Development of a composite electrospun polyethylene terephthalate-polyglycolic acid material: potential use as a drug-eluting vascular graft

AbstractIntimal hyperplasia (IH), an excessive wound healing response of an injured vessel wall after bypass grafting, typically leads to prosthetic bypass graft failure. In an approach to ameliorate IH, nondegradable poly(ethylene terephthalate) or PET, which has been used in prosthetic vascular grafts for over 60 years, and biodegradable poly(glycolic acid) or PGA were electrospun using different techniques to generate a material that may serve as permanent scaffold and as a drug/biologic delivery device. PET and PGA polymers were electrospun from either a single-blended solution (ePET/ePGA-s) or two separate polymer solutions (ePET/ePGA-d). ePET/ePGA-d material revealed two distinct fibers and was significantly stronger than the single fiber ePET/ePGA-s material. After 21 days of incubation in PBS, ePET-PGA-s showed fiber strand breaks likely due to the degradation of the PGA within the ePET-ePGA-s fiber, while the ePET/ePGA-d material showed intact ePET fibers even after ePGA fiber degradation.
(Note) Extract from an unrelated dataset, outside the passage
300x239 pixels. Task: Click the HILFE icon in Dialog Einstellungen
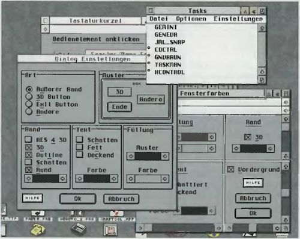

The ePET/ePGA- material was able to release red fluorescent dye for at least 14 days. Attachment of human aortic smooth muscle cells (AoSMCs) was similar to both materials. ePET/ePGA-d materials maybe a step towards bypass graft materials that can be custom-designed to promote cellular attachment while serving as a drug delivery platform for IH prevention.